Approximately how much time does the bird spend in the air and on the ground?
This could be determined from the “Altitude” data.
Does the bird travel in groups with other tracked birds?
This could be determined from the “Latitude and Longitude” data.
Is the migration path of the bird affected by temperature patterns?
This could be determined from the “Temperature” data.
What are the effects of industrial pollution on the migration path of the bird?
Correct, there is no data collected on pollution in the bird’s environment.
Using computers, researchers often search large data sets to find interesting patterns in the data. Which is of the following is not an example where searching for patterns is needed to gather desired information?
An online shopping company analyzing customers purchase history to recommend new products.
This is an example of searching for patterns to gather desired information.
A high school analyzing student attendance records to determine which students should receive a disciplinary warning.
Correct, there is no need here for pattern analysis, just sorting the data to get a list of students with poor attendance records.
A credit scoring company analyzing purchase history of clients to identify cases of identity theft.
This is an example of searching for patterns to gather desired information.
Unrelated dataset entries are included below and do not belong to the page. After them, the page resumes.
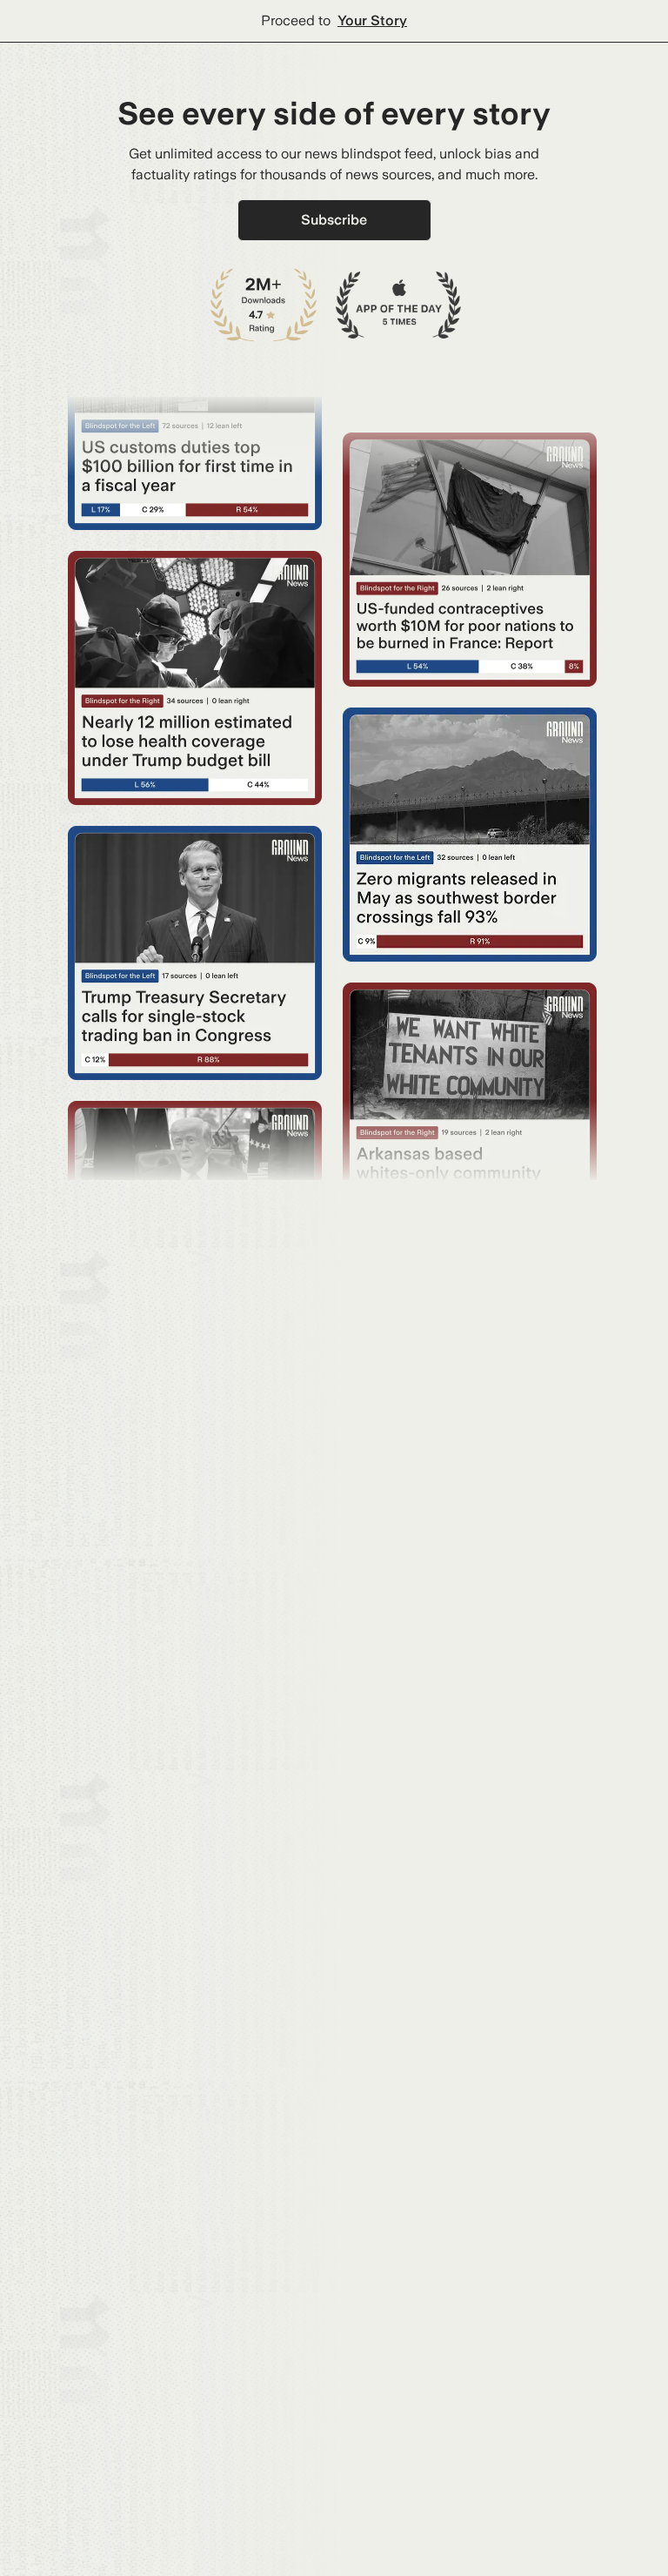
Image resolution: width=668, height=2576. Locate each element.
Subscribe (334, 219)
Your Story (372, 20)
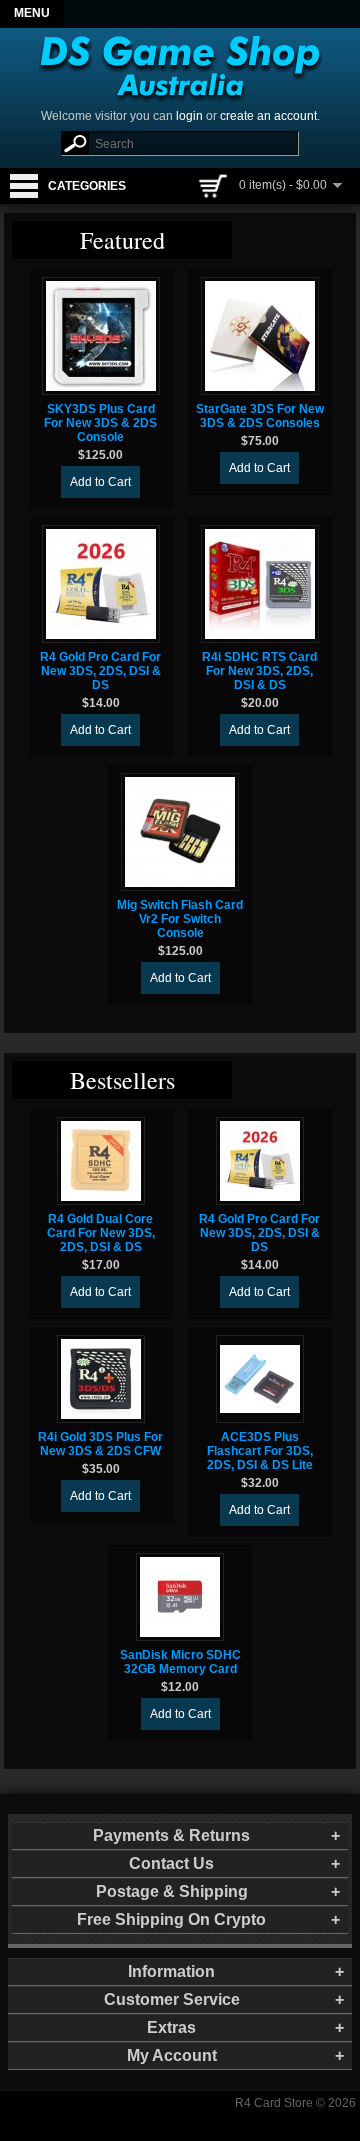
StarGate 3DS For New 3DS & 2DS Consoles (260, 416)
A college analyzing high school students’ GPA and SAT scores to assess their potential college success.
This is an example of searching for patterns to gather desired information.
A car hailing company uses an app to track the travel trends of its customers. The data collected can be filtered and sorted by geographic location, time and date, miles travelled, and fare charged for the trip. Which of the following is least likely to be answerable using only the trends feature?
What time of the day is the busiest for the company at a given city.
Filtering by geographic location and sorting through time information would yield this information.
From which geographical location do the longest rides originate.
Sorting through miles travelled and noting geographic location would yield this information.
How is competition with the local cab companies affecting business in a given district.
Correct, there is no information on the competition available in the data collected.
How much money was earned by the company in a given month.
Filtering by date and summing up fares charged would yield this information.
An online music download company stores information about song purchases made by its customers. Every day, the following information is made publicly available on a company website database.
The day and date of each song purchased.
The title of the song.
The cities where customers purchased each song.
The number of times each song was purchased in a given city.
An example portion of the database is shown below. The database is sorted by date and song title.
Day and Date
Song Title
City
Number of Times Purchased
Mon 07/10/17
Despacito
Boston, MA
117
Mon 07/10/17
Malibu
Chicago, IL
53
Mon 07/10/17
Malibu
New York, NY
197
Mon 07/10/17
Bad Liar
Anchorage, AK
11
Tue 07/11/17
Despacito
San Diego, CA
241
Which of the following cannot be determined using only the information in the database?
The song that is purchased the most in a given week.
This information can be found by summing all the purchases of every song in a given week.
The city with the fewest purchases on a particular day.
This information can be found by summing all the purchases of every city on a given day.
The total number of cities in which a certain song was purchased in a given month.
This information can be found by listing the cities for all the purchases of a given song in a given month.
The total number of songs purchased by a particular customer during the course of a given year.
Correct, there is no data stored on individual customers.